#### PROBLEM DESCRIPTION:
In the data below, find the line with "Where should I" and output it along with every later line, exactly, but not the pictures.

[Start of Attachment]

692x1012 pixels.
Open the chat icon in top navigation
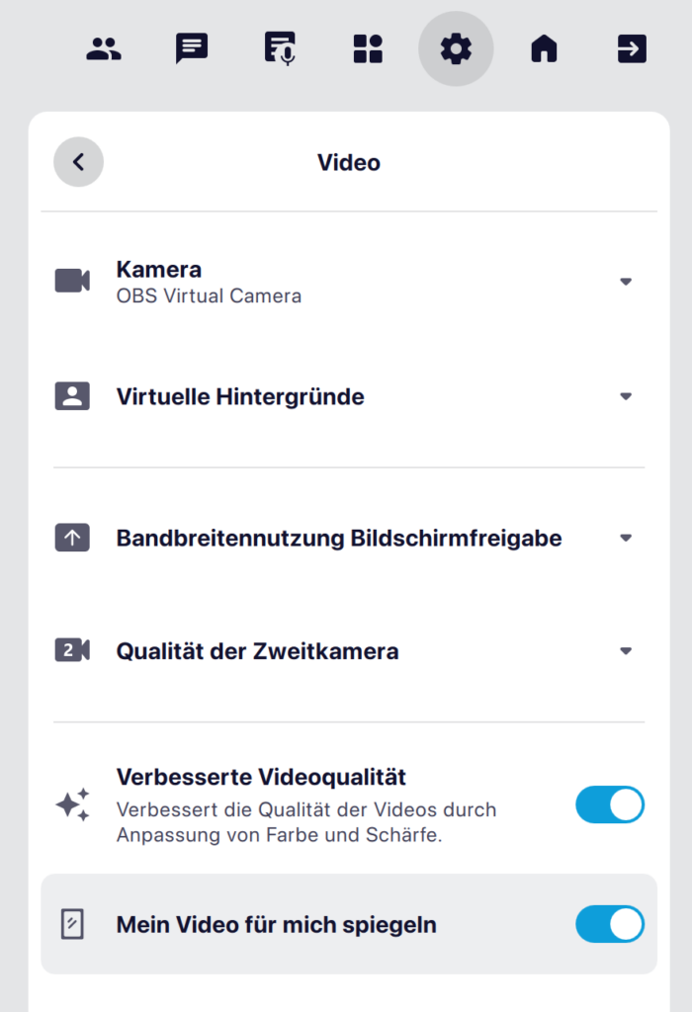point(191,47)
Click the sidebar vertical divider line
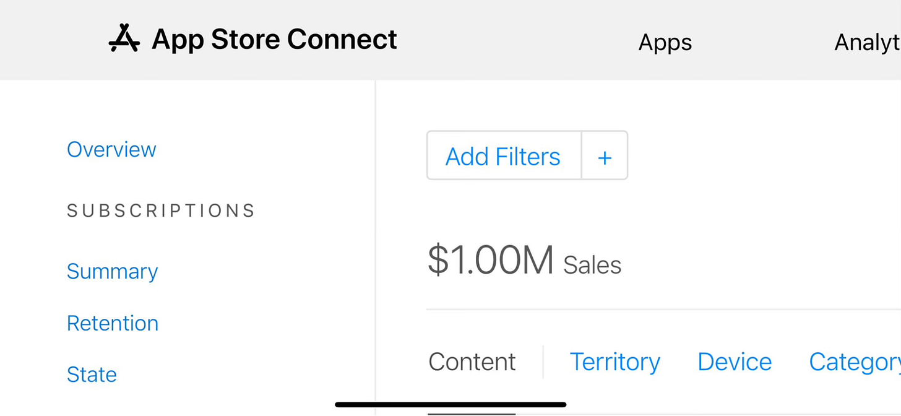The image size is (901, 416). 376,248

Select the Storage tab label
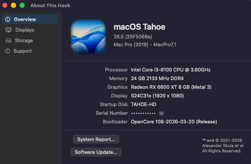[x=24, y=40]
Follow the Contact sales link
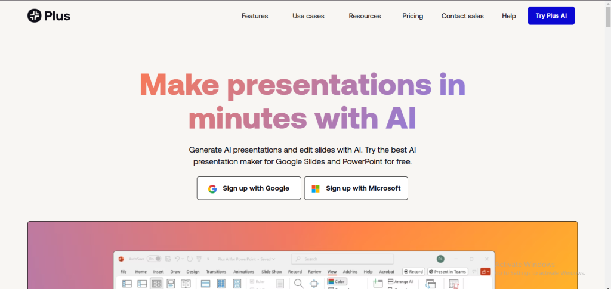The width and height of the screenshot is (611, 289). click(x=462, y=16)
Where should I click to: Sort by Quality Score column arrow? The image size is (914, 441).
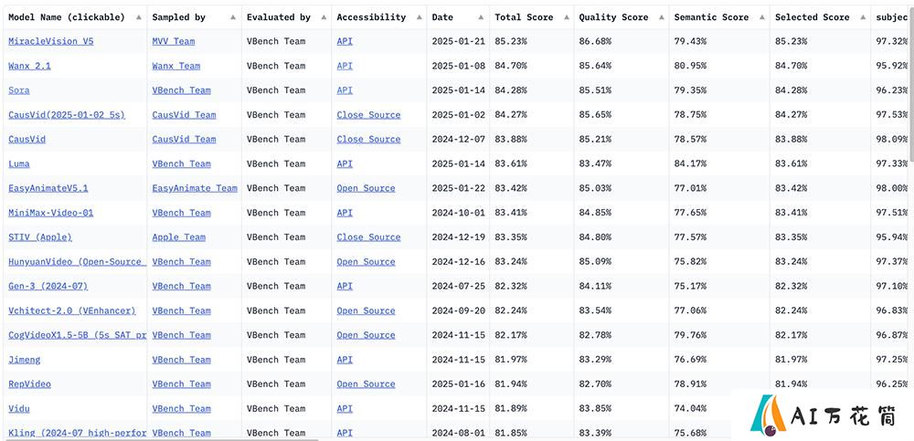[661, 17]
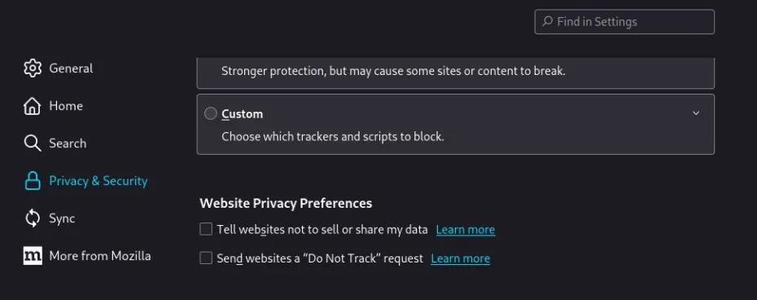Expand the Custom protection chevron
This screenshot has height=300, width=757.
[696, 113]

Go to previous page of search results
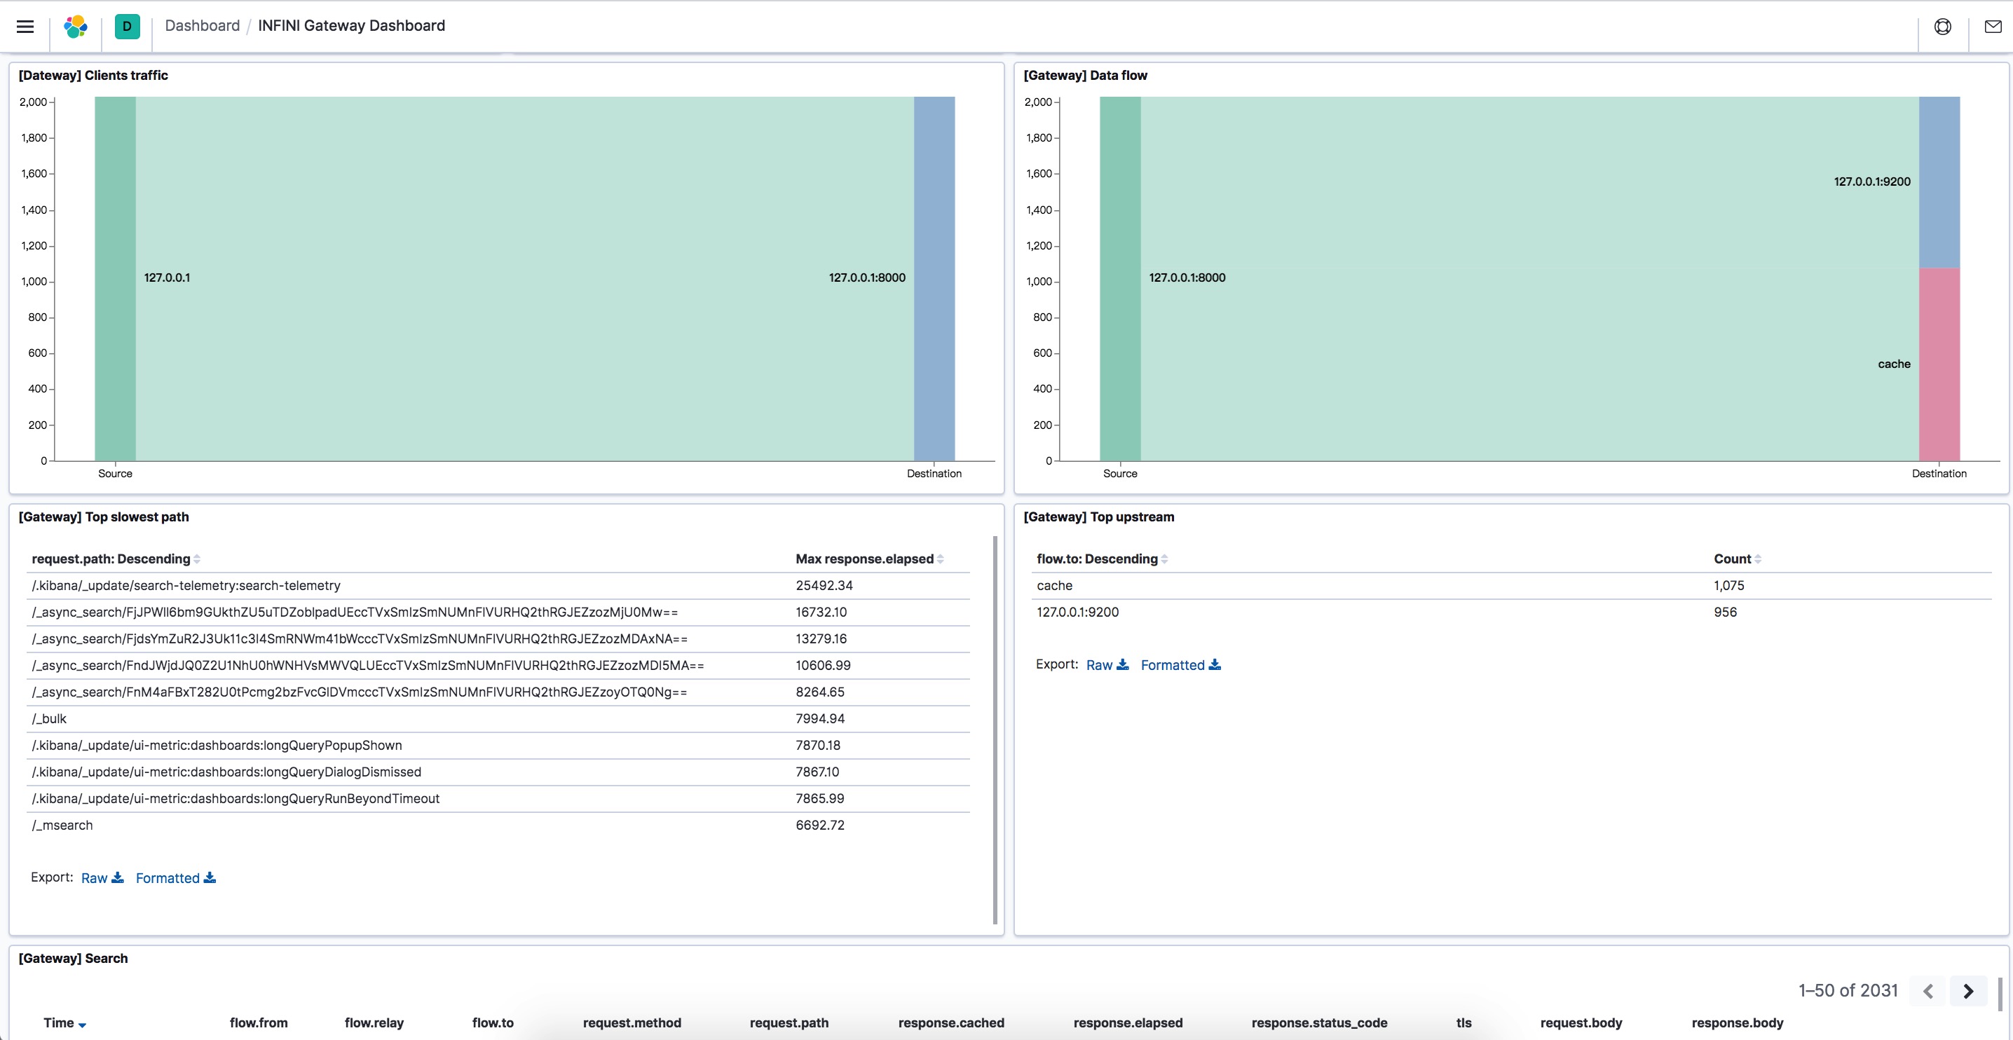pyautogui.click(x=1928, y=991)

[End of Attachment]

#### RESPONSE TO THE TASK:
Where should I click to: Sort by Quality Score column arrow? The image size is (914, 441).
[661, 17]
Expand the Custom protection chevron
This screenshot has height=300, width=757.
[696, 113]

Go to previous page of search results
pyautogui.click(x=1928, y=991)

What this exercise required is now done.